If you wrap MyComponent with this configuration

return Flick.withAnimation({
    initialValues = {
        color = Color3.new(1, 1, 1),
        transparency = 0,
    }, 
    motion = Flick.Motions.Timed(0.15),
})(MyComponent)

You can assign the two bindings to the BackgroundColor property and the BackgroundTransparency

    BackgroundColor = flick.bindings.color,
    BackgroundTransparency = flick.bindings.transparency,

flick:setGoals(goals, goalReached: (string) -> ())

Animates each given goal to its associated value.
Pass the table that maps the new values you want to reach. You don’t have to specify all the values, simply put those you want to animate to. With the previous example, you could do

flick:setGoals({
    transparency = 1,
})
flick:setGoals({
    color = Color3.new(0.25, 0.25, 0.25),
})
flick:setGoals({
    transparency = 1,
    color = Color3.new(0.25, 0.25, 0.25),
})

The callback is called whenever one goal is reached. It receives the goal name.

flick:resetGoals(reached: (string) -> ())

Works like setGoals, except that it animates all values to their initial value (given using withAnimation).

flick:jumpToGoals(goals)

Works like setGoals, except that it does not animate, it goes directly to the given values.

Flick.Motions

Motions are used to configure how your animations will animate. For now, there is only one option which is the timed motion.
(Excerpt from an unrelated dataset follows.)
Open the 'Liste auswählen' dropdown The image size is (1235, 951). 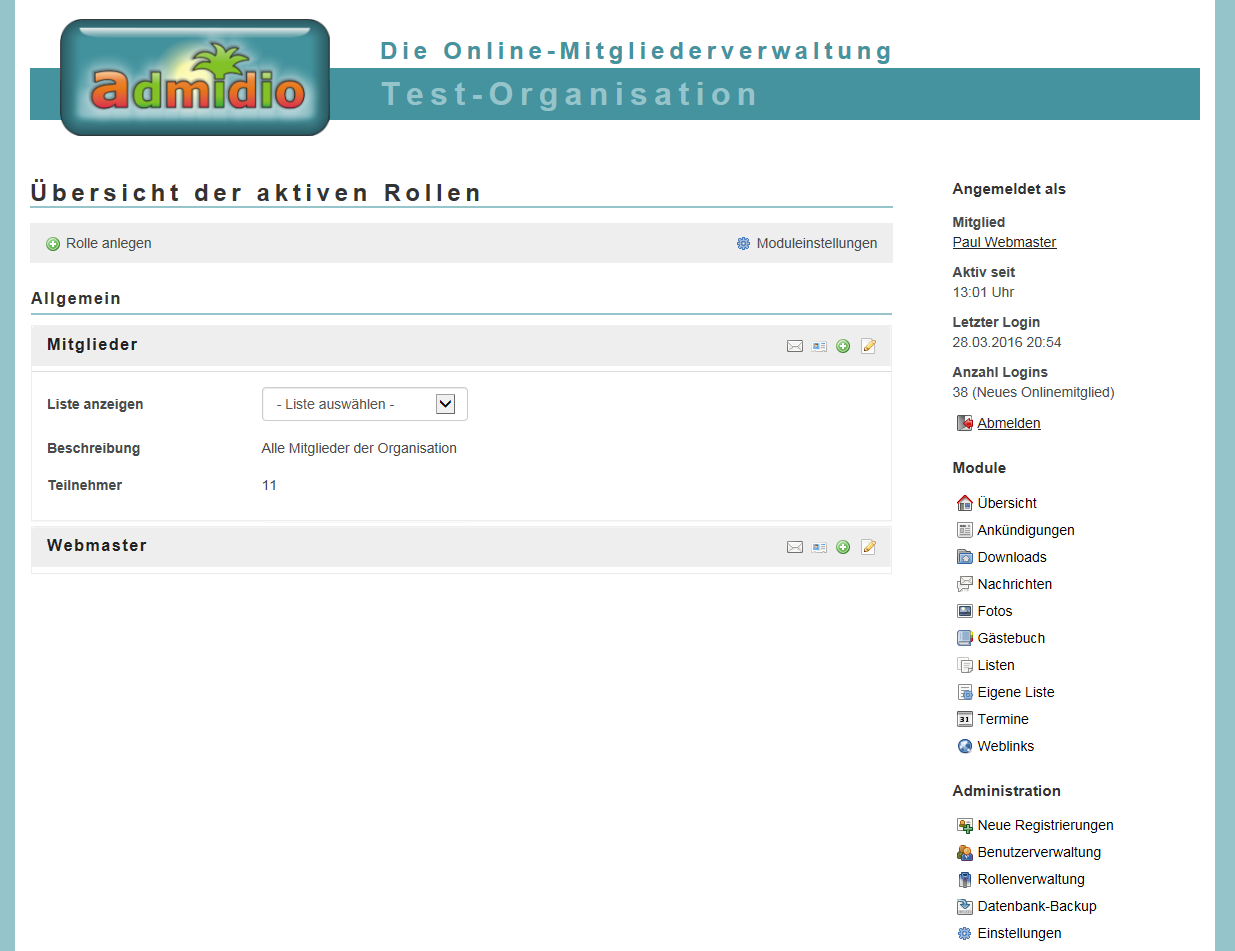pos(364,404)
Flick.Motions.Timed(duration: number | config)

where config = { duration: number, easing: 'quad' | 'linear' }

Flick.Motions.Timed(0.2) -- give the duration and easing is defaulted to 'quad'
Flick.Motions.Timed({
    duration = 0.2,
    easing = 'quad',
})

Flick.withAnimation(config) -> (Component) -> Component

where config: { initialValues: table, motion: Flick.Motions }
The type is just returned might look confusing, but it just returns a function that wraps the given component with the configuration you passed to withAnimation.

local AnimatedButton = Flick.withAnimation({
    initialValues = {
        foo = Color3.new(1, 1, 1),
    }, 
    motion = Flick.Motions.Timed(0.15),
})(Button)

When you’ll render the AnimatedButton, you don’t have to pass the flick prop. It will automatically get it, merge it to the other props and pass them down to Button.